Le lundi 25 mai 2026 marque un tournant politique majeur au Sénégal : Ahmadou Alhaminou Mohamed Lô, plus connu sous le nom d’Al Amine Lô, a été nommé Premier ministre, succédant à Ousmane Sonko. Cette désignation intervient dans un contexte économique tendu, où la restructuration de la dette publique et la relance de l’investissement constituent des priorités urgentes.
Économiste et banquier de formation, Al Amine Lô est titulaire d’un diplôme d’études de techniques bancaires, ainsi que d’un DEUG, d’une licence et d’une maîtrise en sciences économiques obtenus à l’Université Cheikh Anta Diop de Dakar. Il a également complété un diplôme en finances islamiques à l’Université de Malaisie, renforçant son expertise dans un domaine stratégique pour le financement innovant.

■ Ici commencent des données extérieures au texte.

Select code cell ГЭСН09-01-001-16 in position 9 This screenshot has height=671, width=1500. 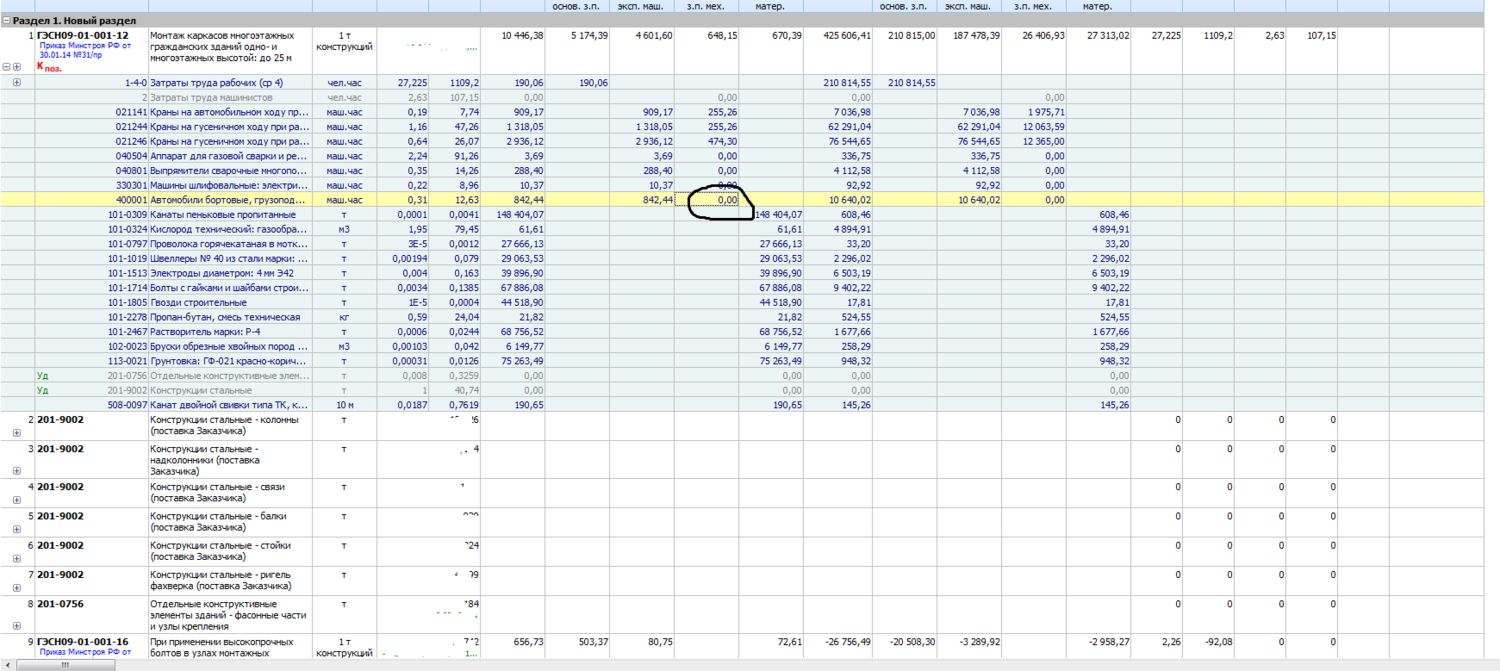83,640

Son parcours débute à l’école militaire Charles Ntchoréré de Saint-Louis, où il se distingue comme enfant de troupe et major de sa promotion au baccalauréat série D en 1985. Recruté en 1987 à la Banque centrale des États de l’Afrique de l’Ouest (BCEAO), il gravit progressivement les échelons jusqu’à devenir Conseiller Directeur national pour le Sénégal en 2016, puis Secrétaire général de l’institution en 2024.
Au sein de la BCEAO, Al Amine Lô a joué un rôle clé dans les émissions d’eurobonds, les négociations avec les agences de notation internationales, ainsi que dans les discussions avec le Fonds monétaire international. Il a également contribué à la structuration des relations entre banques locales et investisseurs étrangers, notamment dans le secteur gazier et pétrolier, tout en promouvant les mécanismes de la finance islamique.

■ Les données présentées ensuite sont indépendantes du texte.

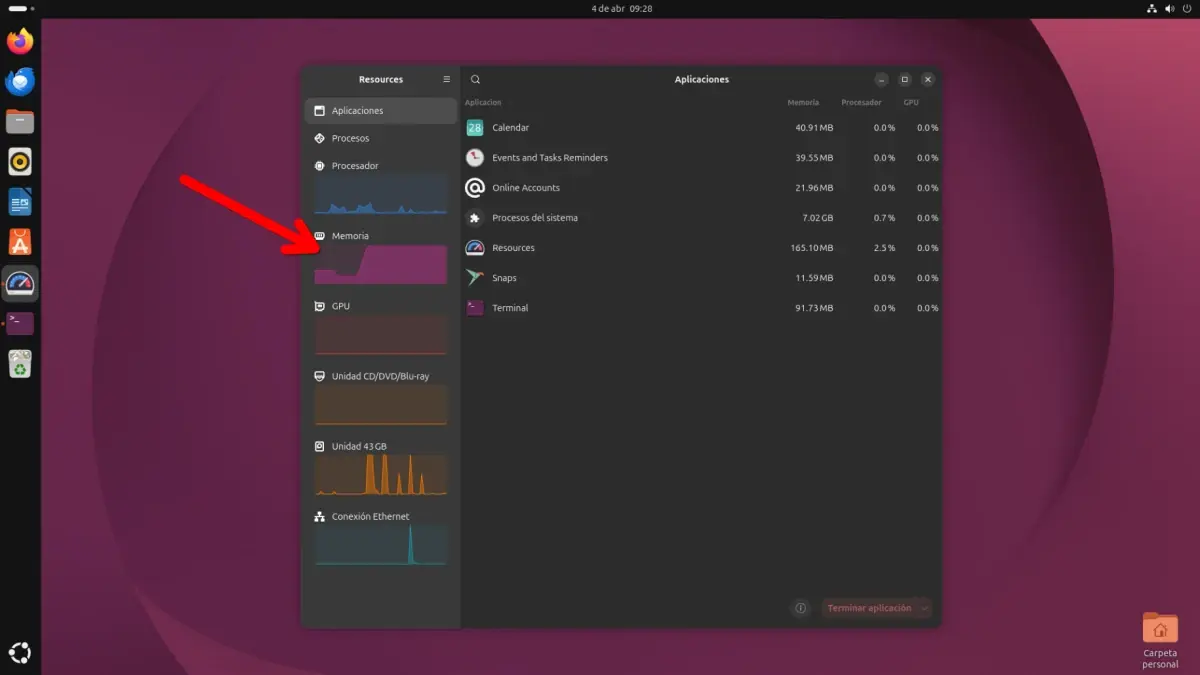Select the Aplicaciones sidebar entry
Viewport: 1200px width, 675px height.
coord(360,110)

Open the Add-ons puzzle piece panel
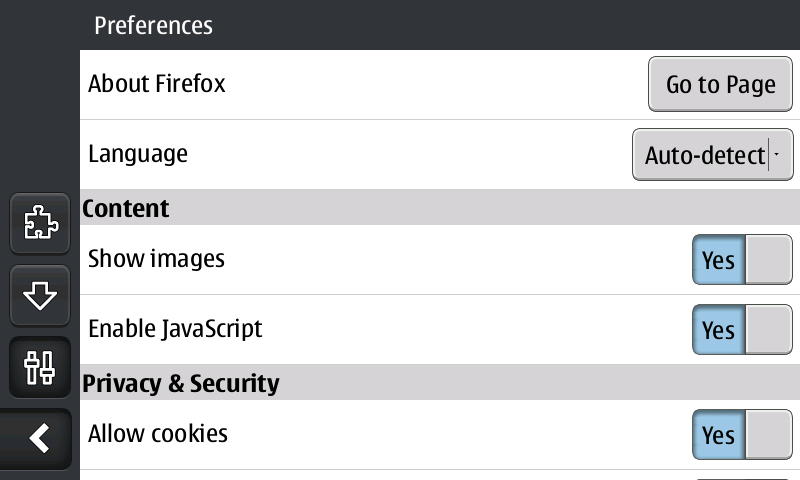(x=40, y=223)

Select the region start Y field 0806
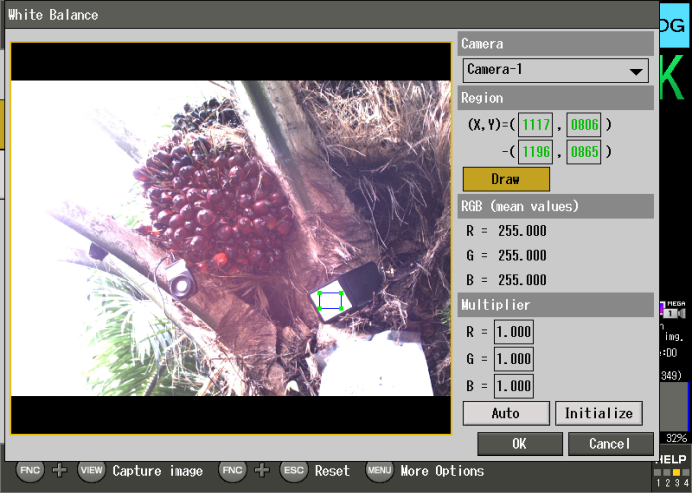coord(585,125)
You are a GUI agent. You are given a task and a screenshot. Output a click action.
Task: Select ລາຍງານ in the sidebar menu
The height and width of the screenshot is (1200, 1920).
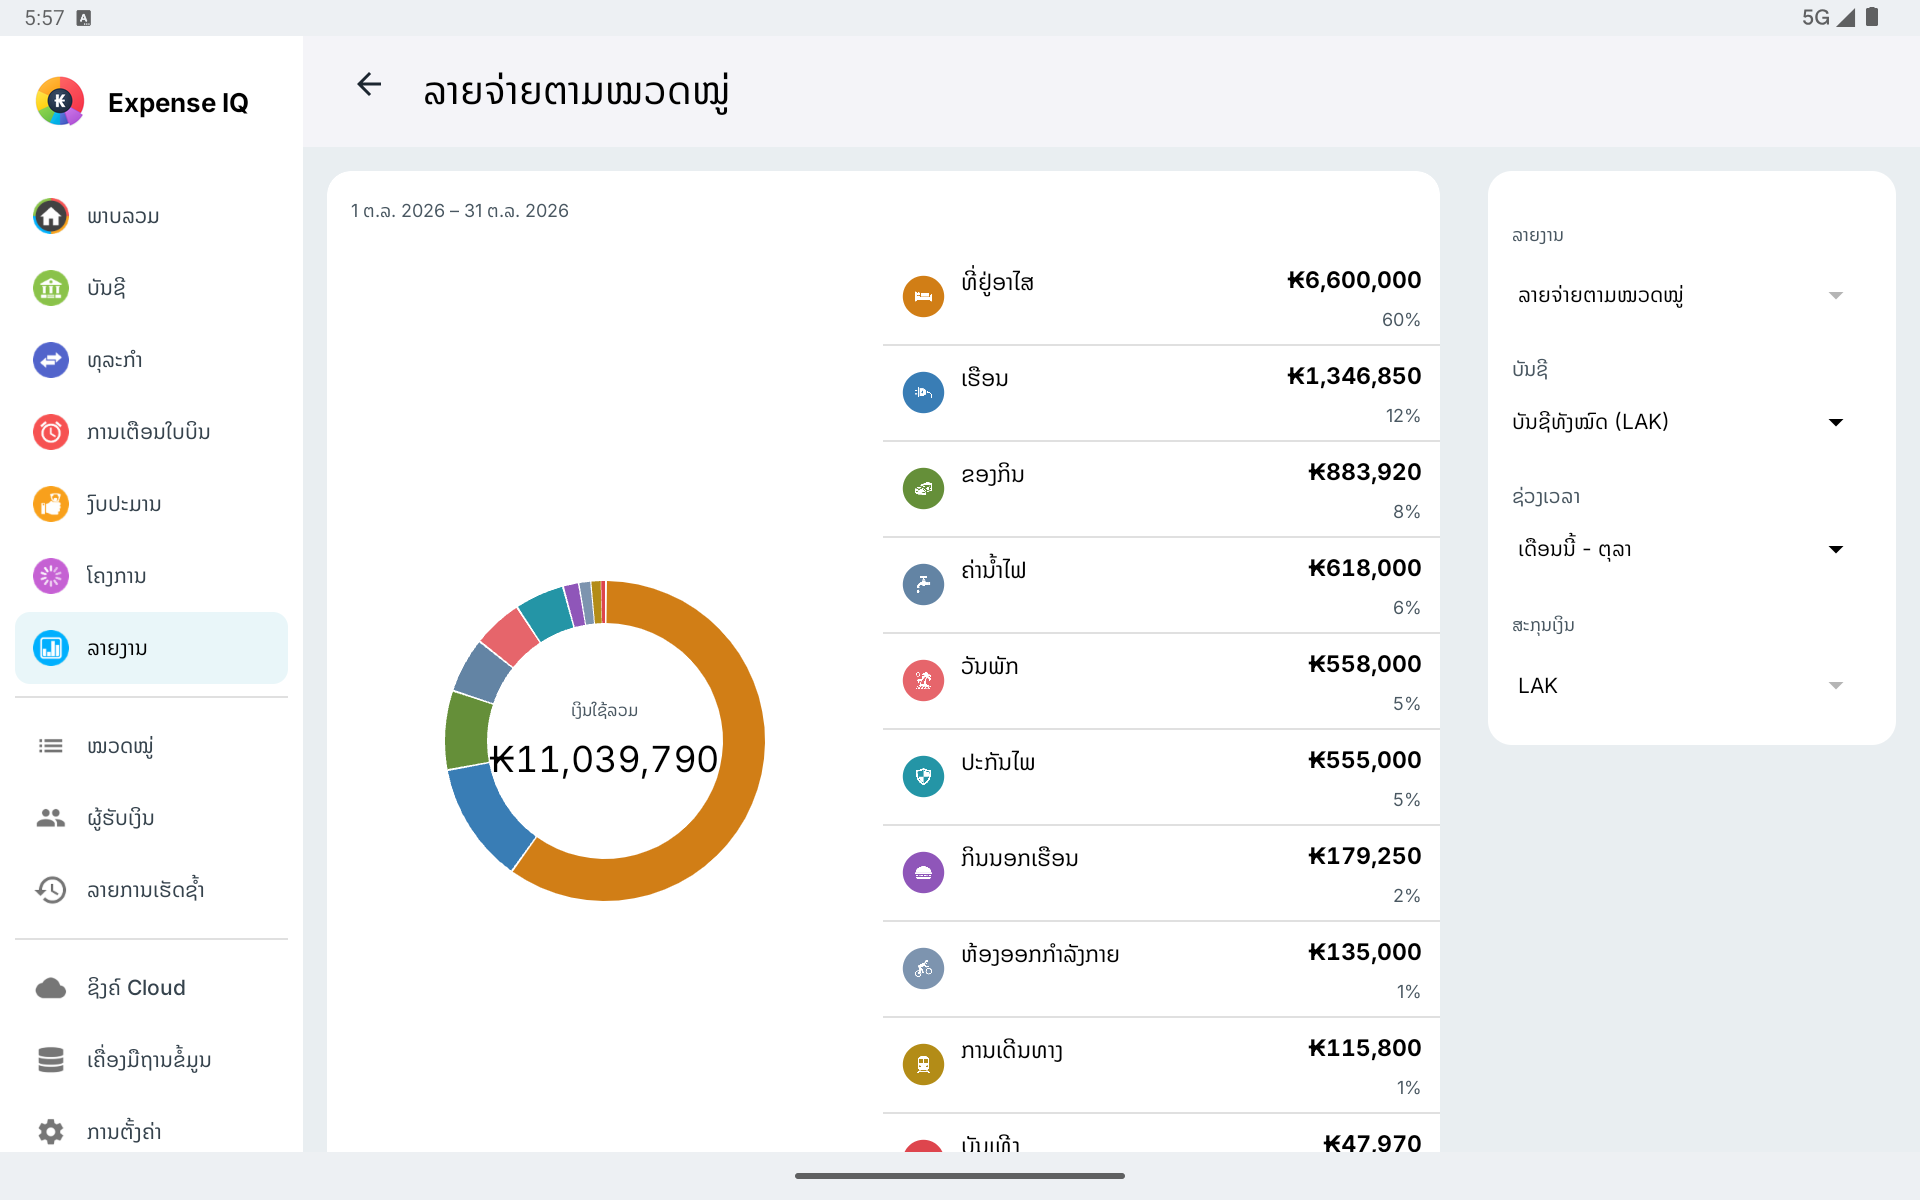[151, 648]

Son expérience s’étend à la sphère régionale, en tant que membre du groupe de travail sur la monnaie unique de la CEDEAO et administrateur de la Caisse de répartition et de retraites des agents d’encadrement de la BCEAO (CRRAE).
La nomination d’Al Amine Lô intervient dans un contexte économique difficile. Le Sénégal fait face à la restructuration de la dette publique, dossier sensible qui conditionne la stabilité financière et la crédibilité internationale du pays. La relance de la croissance, freinée par les tensions géopolitiques et la volatilité des prix de l’énergie. La mobilisation des financements innovants, notamment via la finance islamique et les partenariats stratégiques, pour soutenir les projets d’infrastructures et d’industrialisation. La restauration de la confiance des investisseurs, indispensable pour attirer les capitaux étrangers et dynamiser le secteur privé. La gestion des attentes sociales, dans un contexte marqué par le chômage des jeunes et les pressions sur le pouvoir d’achat.
En succédant à Ousmane Sonko, Al Amine Lô hérite d’une mission délicate : conduire l’Agenda national de Transformation Sénégal 2050, tout en affrontant les urgences budgétaires et sociales. Sa double expertise militaire et financière lui confère une rigueur stratégique et une capacité de négociation qui seront déterminantes dans ce bras de fer économique.